The high number of voice-based telephone lines used at store-level also taxed the network. Each location had five lines. Three were reserved for incoming calls and communications between headquarters and other stores. The other two were backup connections for the DSL network.
The company’s first remedy was to expand bandwidth to 192K, and even 384K where it was available for a reasonable price. But that strategy still fell short.
“We worked with vendors that reported more than a 90% rate of success when connected to 192K,” East explained.
“Because of our positioning within shopping malls and the telecommunications companies’ central offices, we experienced rates between 50% and 60%,” he said.
This prompted Build-A-Bear Workshop to transition onto a network based on T1 lines. As a result, the chain wanted a MPLS [multi-protocol label switching] network that functioned on a T1 circuitry. (MPLS gives each data packet a label that designates its network path, thus speeding up network traffic and better managing flow.)
After putting out a bid to major providers, it chose to work with AT&T, San Antonio.

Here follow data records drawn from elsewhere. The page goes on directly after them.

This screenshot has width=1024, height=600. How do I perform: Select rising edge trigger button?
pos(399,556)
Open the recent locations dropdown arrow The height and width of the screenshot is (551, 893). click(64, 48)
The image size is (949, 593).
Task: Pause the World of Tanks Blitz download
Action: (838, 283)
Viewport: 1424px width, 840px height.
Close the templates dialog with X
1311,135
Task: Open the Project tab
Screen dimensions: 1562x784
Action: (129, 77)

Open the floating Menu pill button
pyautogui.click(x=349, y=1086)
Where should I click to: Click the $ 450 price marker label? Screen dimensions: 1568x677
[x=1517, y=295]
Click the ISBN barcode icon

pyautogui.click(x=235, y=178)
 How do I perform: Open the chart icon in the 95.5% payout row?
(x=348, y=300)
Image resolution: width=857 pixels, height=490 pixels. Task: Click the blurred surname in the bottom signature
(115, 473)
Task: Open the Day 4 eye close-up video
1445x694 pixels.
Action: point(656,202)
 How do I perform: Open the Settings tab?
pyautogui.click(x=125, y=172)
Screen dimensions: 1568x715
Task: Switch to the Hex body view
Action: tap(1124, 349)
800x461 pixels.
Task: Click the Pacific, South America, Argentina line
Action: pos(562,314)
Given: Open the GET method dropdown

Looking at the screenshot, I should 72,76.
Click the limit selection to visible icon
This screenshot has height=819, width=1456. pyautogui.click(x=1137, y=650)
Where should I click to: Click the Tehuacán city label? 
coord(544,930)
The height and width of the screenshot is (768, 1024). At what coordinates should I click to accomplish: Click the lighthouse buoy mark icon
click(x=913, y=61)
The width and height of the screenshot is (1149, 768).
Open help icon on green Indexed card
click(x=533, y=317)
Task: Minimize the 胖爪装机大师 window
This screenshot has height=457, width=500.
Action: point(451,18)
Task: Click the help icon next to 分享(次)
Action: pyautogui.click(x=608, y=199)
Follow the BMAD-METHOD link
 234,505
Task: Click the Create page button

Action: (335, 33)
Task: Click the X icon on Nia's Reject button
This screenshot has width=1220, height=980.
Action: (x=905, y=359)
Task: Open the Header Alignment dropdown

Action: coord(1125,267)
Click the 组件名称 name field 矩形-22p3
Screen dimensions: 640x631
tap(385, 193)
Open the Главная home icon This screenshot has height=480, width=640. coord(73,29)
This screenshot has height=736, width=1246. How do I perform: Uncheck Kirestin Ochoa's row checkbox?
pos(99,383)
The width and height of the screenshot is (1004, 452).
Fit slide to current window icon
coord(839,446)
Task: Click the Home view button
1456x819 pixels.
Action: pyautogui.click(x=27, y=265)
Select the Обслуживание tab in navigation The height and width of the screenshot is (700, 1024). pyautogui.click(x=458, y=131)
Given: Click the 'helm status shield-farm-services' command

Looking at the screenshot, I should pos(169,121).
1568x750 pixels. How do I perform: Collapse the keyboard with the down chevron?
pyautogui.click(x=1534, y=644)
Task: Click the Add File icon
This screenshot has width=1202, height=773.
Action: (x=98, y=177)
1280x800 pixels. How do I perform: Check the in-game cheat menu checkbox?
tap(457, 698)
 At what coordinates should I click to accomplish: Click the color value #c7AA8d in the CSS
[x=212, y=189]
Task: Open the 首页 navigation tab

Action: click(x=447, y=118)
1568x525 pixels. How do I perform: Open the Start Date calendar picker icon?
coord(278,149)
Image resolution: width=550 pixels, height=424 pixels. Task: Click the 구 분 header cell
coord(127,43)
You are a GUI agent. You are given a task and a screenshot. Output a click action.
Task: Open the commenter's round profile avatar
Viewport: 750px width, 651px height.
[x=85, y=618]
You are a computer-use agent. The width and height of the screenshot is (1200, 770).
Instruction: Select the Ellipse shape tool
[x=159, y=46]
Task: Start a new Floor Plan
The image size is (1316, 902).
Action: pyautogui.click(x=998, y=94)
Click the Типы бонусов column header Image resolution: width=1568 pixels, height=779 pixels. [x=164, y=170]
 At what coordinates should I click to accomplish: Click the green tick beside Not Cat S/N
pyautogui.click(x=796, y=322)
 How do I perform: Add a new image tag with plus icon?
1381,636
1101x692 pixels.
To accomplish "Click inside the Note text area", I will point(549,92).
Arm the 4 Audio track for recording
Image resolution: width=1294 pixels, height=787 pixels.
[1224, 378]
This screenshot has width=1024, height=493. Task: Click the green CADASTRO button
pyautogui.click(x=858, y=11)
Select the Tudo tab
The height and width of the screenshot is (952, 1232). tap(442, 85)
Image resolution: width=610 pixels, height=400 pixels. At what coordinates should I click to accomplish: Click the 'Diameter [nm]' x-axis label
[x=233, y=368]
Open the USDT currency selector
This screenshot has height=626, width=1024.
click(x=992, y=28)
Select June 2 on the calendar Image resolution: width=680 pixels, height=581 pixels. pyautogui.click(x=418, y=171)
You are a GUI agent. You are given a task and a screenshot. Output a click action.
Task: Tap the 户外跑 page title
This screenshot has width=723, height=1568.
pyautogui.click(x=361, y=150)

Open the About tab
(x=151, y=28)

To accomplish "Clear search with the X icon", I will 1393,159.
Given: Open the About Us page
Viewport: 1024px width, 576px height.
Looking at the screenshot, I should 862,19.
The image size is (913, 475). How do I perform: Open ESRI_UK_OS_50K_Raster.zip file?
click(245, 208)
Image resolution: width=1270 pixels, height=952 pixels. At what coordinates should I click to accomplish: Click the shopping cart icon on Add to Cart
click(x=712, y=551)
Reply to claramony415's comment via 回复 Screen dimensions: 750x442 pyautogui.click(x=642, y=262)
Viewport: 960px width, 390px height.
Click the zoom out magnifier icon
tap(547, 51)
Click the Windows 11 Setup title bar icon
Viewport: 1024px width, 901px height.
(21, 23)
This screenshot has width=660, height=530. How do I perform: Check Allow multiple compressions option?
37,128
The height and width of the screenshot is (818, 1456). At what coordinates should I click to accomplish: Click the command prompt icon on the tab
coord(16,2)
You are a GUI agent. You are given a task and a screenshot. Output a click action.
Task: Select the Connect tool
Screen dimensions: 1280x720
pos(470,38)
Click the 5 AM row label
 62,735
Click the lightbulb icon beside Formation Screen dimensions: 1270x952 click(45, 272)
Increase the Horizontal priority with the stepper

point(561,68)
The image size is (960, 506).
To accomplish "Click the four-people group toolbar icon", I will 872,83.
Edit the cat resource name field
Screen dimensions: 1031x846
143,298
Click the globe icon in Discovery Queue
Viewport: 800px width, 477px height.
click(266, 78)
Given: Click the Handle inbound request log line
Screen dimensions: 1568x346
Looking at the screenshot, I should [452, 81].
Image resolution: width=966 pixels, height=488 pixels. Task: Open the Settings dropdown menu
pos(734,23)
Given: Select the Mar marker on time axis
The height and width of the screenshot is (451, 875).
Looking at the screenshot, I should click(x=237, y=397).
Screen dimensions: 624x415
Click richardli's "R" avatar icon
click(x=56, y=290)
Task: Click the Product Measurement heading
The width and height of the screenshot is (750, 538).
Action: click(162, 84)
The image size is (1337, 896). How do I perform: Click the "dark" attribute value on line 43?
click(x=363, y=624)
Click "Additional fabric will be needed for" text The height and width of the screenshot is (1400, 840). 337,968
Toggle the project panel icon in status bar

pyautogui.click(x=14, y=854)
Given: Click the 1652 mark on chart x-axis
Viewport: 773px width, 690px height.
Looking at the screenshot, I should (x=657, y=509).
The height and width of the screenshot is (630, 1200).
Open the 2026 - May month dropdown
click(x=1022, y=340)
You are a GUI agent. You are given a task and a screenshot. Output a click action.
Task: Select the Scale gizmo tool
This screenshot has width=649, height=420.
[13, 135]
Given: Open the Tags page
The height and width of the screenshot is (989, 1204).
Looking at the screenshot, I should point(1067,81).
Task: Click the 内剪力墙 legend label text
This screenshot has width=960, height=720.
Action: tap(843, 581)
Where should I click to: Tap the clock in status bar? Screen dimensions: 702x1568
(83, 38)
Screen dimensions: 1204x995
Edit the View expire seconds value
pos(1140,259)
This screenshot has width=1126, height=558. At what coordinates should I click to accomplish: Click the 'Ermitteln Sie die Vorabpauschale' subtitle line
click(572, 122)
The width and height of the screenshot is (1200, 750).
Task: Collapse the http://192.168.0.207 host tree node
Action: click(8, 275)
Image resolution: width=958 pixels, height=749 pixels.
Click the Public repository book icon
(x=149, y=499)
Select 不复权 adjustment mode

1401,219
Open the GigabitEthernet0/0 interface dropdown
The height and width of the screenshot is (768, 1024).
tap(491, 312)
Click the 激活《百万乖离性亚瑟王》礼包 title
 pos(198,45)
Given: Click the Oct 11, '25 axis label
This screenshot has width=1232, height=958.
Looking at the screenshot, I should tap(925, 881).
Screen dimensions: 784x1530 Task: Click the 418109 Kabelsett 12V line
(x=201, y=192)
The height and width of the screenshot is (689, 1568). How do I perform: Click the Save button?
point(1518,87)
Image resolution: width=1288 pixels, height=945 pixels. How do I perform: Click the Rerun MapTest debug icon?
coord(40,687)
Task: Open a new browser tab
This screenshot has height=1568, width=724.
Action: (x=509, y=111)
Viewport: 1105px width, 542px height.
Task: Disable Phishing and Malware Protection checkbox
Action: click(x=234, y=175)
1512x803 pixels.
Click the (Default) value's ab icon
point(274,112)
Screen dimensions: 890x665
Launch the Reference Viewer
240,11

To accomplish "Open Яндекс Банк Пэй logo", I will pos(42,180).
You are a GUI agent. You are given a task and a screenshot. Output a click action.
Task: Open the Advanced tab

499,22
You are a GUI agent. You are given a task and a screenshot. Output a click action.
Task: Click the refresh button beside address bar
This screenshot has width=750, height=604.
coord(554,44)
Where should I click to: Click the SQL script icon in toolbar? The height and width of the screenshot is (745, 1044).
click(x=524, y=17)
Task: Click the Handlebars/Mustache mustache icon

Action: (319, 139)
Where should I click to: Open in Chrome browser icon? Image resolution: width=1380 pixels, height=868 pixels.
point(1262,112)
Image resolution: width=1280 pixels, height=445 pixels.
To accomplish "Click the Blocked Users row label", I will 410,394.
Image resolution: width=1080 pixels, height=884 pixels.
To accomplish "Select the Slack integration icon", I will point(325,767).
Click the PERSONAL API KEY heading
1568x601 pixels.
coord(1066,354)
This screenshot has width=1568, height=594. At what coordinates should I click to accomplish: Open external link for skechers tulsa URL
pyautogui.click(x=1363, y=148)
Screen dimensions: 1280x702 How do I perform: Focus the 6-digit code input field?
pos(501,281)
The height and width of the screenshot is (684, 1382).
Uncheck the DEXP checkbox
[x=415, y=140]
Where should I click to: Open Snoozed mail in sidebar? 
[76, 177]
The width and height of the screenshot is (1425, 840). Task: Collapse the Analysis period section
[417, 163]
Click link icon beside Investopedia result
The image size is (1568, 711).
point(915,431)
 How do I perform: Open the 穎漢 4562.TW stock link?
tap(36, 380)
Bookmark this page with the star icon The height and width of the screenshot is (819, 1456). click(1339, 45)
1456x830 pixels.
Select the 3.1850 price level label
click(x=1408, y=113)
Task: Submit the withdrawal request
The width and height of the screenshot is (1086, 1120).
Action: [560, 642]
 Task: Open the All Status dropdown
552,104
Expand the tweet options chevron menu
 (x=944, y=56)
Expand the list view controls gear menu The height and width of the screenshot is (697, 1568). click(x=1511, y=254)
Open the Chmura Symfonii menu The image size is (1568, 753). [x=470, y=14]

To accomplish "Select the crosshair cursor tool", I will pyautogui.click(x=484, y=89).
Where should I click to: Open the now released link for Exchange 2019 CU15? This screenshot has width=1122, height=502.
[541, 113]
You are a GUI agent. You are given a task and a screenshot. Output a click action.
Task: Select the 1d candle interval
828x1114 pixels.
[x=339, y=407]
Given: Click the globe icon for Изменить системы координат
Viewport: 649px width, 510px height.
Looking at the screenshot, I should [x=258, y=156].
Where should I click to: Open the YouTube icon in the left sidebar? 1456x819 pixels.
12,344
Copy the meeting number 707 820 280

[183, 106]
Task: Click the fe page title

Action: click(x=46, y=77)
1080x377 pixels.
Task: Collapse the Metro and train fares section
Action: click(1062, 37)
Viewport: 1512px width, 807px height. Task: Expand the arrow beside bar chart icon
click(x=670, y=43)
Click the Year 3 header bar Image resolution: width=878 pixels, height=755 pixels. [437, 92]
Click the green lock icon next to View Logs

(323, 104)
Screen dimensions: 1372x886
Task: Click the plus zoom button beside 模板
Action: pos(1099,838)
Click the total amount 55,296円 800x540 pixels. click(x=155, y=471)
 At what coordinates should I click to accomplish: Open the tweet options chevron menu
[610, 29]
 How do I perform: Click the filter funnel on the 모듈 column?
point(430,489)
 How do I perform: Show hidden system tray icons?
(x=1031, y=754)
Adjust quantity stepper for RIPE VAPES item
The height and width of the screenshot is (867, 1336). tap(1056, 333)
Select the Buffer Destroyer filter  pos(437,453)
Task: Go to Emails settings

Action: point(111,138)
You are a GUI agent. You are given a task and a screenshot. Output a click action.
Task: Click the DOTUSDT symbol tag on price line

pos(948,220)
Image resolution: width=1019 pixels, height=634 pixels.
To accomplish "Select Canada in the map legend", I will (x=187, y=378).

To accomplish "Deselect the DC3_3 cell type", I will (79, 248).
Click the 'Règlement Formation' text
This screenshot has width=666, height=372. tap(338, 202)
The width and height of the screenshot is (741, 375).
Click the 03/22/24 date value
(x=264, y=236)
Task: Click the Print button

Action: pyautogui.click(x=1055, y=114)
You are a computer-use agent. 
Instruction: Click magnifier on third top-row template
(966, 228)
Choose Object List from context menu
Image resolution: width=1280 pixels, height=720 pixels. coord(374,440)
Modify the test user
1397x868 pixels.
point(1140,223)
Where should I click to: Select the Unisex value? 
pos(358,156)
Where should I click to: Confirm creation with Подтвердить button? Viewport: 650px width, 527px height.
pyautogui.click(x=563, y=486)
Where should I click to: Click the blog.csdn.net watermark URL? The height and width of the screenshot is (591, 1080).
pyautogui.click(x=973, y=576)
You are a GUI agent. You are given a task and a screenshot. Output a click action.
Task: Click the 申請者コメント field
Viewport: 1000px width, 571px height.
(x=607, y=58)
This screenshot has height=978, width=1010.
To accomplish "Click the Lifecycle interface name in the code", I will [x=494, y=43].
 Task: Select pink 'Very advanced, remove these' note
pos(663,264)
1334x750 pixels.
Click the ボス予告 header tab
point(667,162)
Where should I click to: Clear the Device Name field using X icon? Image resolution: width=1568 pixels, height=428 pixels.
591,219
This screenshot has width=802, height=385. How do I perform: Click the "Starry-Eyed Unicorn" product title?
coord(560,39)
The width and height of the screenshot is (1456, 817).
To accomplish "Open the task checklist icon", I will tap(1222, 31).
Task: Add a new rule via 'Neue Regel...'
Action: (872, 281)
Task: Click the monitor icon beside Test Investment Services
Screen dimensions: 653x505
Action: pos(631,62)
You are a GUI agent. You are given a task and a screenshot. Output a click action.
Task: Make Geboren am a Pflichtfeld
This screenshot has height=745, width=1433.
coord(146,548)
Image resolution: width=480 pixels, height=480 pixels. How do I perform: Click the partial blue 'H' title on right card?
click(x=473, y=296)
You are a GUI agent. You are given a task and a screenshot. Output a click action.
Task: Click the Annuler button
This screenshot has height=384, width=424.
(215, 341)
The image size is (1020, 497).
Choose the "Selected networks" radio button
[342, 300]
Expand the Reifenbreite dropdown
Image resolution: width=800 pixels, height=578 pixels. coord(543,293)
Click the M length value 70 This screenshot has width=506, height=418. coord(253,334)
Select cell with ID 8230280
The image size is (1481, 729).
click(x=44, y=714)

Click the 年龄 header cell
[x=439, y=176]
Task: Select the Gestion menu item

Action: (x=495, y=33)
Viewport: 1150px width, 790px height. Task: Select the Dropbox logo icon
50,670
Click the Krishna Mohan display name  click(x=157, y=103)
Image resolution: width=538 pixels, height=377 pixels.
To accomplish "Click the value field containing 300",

With an MPLS network in place, Build-A-Bear Workshop was able to remove one of the two back-up telephone lines from each store. “Using a T1 line makes the second back-up line unnecessary,” East explained.
The network also helped the chain transition all internal communications between stores and the corporate office to a VoIP (voice over Internet protocol) network, which allows voice data to be sent over the Internet.
The chain also tapped Cisco, San Jose, Calif., and added T1 interfaces and upgraded its routers at each store.
Next, the chain created an arrangement between its corporate office, its backup facility located in Columbus, Ohio, and its stores. Stores are connected to both facilities.
“If anything happens at corporate, critical information is also filtered through the Columbus facility,” East explained.
The same goes for data traveling between corporate and stores. As transactions are processed at POS, the network pushes up the transaction through corporate to the Internet processor. The same flow handles data being pushed to stores, including intellectual data, graphics, or frequent shopper information.
To ensure privacy, Build-A-Bear Workshop uses a private connection when filtering credit-card data to its processor. The same action is taken for other sensitive data, including customer information.
Build-A-Bear Workshop implemented the solution within four months and began testing the solution across 90 stores in October 2007. Since completing the first phase of the project in December, the chain has increased its uptime from 99.50% to 99.99%.
“This may not sound like much, but it makes an impact when there is downtime involved,” East said. “We have had extreme cases where DSL would go down and it could take days to get it back online. Now our latency has dropped from 150 milliseconds to between 20 and 40 milliseconds.”
“Now we have a plan in place to separate voice traffic from the rest of our data communications, and circuits will let us increase bandwidth as needed, at an easier pace,” he said.